AÇÕES NECESSÁRIAS →
(1) Digite novamente o trecho do texto sobre a invasão de javalis, começando em "A invasão de" e terminando em "fracassar seus negócios.".
(2) Continue o texto sobre a invasão de javalis a partir do ponto em que ele termina.

TEXTO FORNECIDO →
━━━━━━━━━━━━━━━━━━━━━━━━━━━━━━
A invasão de javalis e javaporcos – animal fruto do cruzamento do javali com o porco doméstico – nas matas brasileiras é um fenômeno relativamente recente, precipitado pela fuga de animais, originalmente importados, de criações comerciais ou pela soltura deliberada por criadores que viram fracassar seus negócios.
Invasores
“Esses animais, vindos do sul do Brasil, principalmente do Rio Grande do Sul, avançaram em direção ao Sudeste. Daqui a pouco, se não for tomada alguma providência por parte dos órgãos responsáveis pelo meio ambiente, vamos ter esses javalis e javaporcos espalhados pelo Brasil todo: Caatinga, Amazônia, tudo isso pode ser previsto com segurança”, disse Sazima.
“Os javalis são considerados uma das piores pragas do mundo, devido a sua capacidade de destruir solo, plantas, o que for possível. Também são hospedeiros potenciais de várias viroses e doenças que podem transmitir para animais silvestres e, agora, servem de fonte alimentar para o morcego-vampiro, que transmite o vírus da raiva, entre outros. Então, há vários riscos, entre eles de aumento da frequência do vírus da raiva nas populações de javalis, animais silvestres e morcegos”, aponta o pesquisador.
Sazima lembra que o vírus da raiva age como um regulador da população de morcegos-vampiros, espalhando-se à medida que o número de animais cresce, até que a doença força uma redução populacional desses mamíferos. Até que um novo equilíbrio se instale, portanto, a oferta de alimento fácil para os morcegos, trazida pela disseminação descontrolada de javalis e javaporcos, deve impulsionar um aumento dos casos de raiva.
━━━━━━━━━━━━━━━━━━━━━━━━━━━━━━
DADOS DE ORIGEM →
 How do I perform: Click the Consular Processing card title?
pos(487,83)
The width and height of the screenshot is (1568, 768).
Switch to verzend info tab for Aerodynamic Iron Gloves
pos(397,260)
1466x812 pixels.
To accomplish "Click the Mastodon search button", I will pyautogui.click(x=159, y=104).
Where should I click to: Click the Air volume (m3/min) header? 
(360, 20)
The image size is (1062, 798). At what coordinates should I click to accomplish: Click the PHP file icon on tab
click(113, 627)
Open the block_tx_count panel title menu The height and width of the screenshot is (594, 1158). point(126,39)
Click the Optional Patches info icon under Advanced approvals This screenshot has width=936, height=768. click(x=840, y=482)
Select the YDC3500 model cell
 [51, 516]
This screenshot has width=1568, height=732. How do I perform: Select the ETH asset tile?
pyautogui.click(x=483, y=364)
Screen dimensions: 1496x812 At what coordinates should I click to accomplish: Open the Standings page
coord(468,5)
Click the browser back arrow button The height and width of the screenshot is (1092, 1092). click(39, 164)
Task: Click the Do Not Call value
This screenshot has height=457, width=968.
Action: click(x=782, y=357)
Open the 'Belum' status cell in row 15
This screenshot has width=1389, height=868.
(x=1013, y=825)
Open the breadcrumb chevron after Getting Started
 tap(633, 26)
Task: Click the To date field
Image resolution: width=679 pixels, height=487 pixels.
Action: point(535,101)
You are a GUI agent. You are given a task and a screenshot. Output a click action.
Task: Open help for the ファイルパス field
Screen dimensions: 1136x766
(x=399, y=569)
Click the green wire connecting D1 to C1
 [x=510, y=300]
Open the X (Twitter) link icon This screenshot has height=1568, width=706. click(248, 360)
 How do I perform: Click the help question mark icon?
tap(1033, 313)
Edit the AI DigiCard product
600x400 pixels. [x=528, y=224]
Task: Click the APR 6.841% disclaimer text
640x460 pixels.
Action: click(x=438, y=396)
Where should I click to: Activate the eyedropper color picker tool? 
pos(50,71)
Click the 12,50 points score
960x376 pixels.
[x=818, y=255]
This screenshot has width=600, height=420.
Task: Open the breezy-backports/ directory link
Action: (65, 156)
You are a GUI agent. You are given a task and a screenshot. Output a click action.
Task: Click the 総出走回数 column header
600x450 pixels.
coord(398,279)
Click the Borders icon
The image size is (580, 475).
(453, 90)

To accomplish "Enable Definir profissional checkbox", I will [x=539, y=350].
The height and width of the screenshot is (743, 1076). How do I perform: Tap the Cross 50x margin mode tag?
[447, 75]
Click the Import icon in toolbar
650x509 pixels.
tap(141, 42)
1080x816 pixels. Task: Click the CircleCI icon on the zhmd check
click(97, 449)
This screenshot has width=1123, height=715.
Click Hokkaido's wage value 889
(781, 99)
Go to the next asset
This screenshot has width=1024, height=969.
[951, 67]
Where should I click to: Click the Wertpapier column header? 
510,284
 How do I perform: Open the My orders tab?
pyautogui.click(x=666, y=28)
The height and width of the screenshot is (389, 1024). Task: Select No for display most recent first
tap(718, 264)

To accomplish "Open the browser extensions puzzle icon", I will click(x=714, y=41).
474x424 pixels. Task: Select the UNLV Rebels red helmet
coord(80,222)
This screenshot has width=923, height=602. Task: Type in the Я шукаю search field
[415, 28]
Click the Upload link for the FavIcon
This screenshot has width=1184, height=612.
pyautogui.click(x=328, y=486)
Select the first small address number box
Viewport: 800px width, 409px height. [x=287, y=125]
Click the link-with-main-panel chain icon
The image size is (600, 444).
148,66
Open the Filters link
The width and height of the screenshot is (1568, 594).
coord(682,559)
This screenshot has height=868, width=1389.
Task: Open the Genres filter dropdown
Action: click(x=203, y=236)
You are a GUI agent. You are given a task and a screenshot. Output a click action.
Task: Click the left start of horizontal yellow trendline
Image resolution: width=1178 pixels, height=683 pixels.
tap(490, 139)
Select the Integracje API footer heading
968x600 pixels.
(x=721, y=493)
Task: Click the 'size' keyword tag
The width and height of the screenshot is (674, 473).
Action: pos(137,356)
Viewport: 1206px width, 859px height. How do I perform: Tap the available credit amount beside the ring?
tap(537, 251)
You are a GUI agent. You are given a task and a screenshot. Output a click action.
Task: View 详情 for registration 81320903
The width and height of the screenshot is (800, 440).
━━━━━━━━━━━━━━━━━━━━━━━━━━━━━━
RESPOSTAS ESPERADAS →
(1)
A invasão de javalis e javaporcos – animal fruto do cruzamento do javali com o porco doméstico – nas matas brasileiras é um fenômeno relativamente recente, precipitado pela fuga de animais, originalmente importados, de criações comerciais ou pela soltura deliberada por criadores que viram fracassar seus negócios.

(2)
“Os javalis e javaporcos são um perigo real para a Mata Atlântica, e vão seguir seu caminho para o Norte e o Nordeste. E os morcegos vão aproveitar, porque já estão lá. Só que, aumentando a oferta de alimento, sempre aumenta o número de morcegos na população, isso é clássico”, disse. “O número de morcegos na era pré-colombiana provavelmente era pequeno, porque se alimentavam de animais silvestres que, nas matas, vivem espalhados. Então as colônias de morcegos deviam ser pequenas. Com a introdução de gado, incluindo cavalos, as populações de morcego aumentaram em todos os lugares na América pós-colombiana. Isso é fato aceito”.
Vampiros e vilões
“O morcego-vampiro é muito inteligente, ele se adapta facilmente a novas fontes de alimento”, disse Sazima. “Um exemplo: com a entrada de garimpos na Amazônia, houve um grande aumento de casos de raiva entre a população dos garimpeiros. O morcego já estava lá, explorando animais silvestres, e de repente encontrou uma nova fonte alimentar: humanos. Como consequência, o número de casos de raiva aumentou”, relatou.
O morcego-vampiro comum, da espécie Desmodus rotundus, é um animal pequeno, que cabe na palma da mão de um ser humano adulto. Além do voar, ele também anda e é capaz de saltar – muitas vezes se aproxima das vítimas pelo chão. Sua mordida atinge vasos superficiais e não, como os vampiros do cinema, veias e artérias importantes.
“Esse morcego é muito versátil”, relata o pesquisador. “Consegue atravessar um vão de porta de altura mínima. Ele anda pelo chão e é capaz de se espremer por um vão menor que sua altura normal. É difícil se proteger de um morcego-vampiro, se ele está a fim do seu sangue”.
Mas o vilão do desequilíbrio atual, insiste Sazima, é o javali e seu descendente, o javaporco. “O morcego, coitado, só toma sangue e é extremamente oportunista. Todos os autores do artigo, inclusive eu, são unânimes em afirmar que as populações de javalis e javaporcos que estão se espalhando pelo Sudeste precisam ser controladas de algum modo. É o apelo que fazemos aos órgãos responsáveis pelo meio ambiente e pela vida silvestre”.
Além do pesquisador da Unicamp, assinam o trabalho, em Frontiers in Ecology and the Environment, Mauro Galetti e Felipe Pedrosa, ambos da Universidade Estadual Paulista (Unesp), e Alexine Keuroghlian, da WSC Brasil.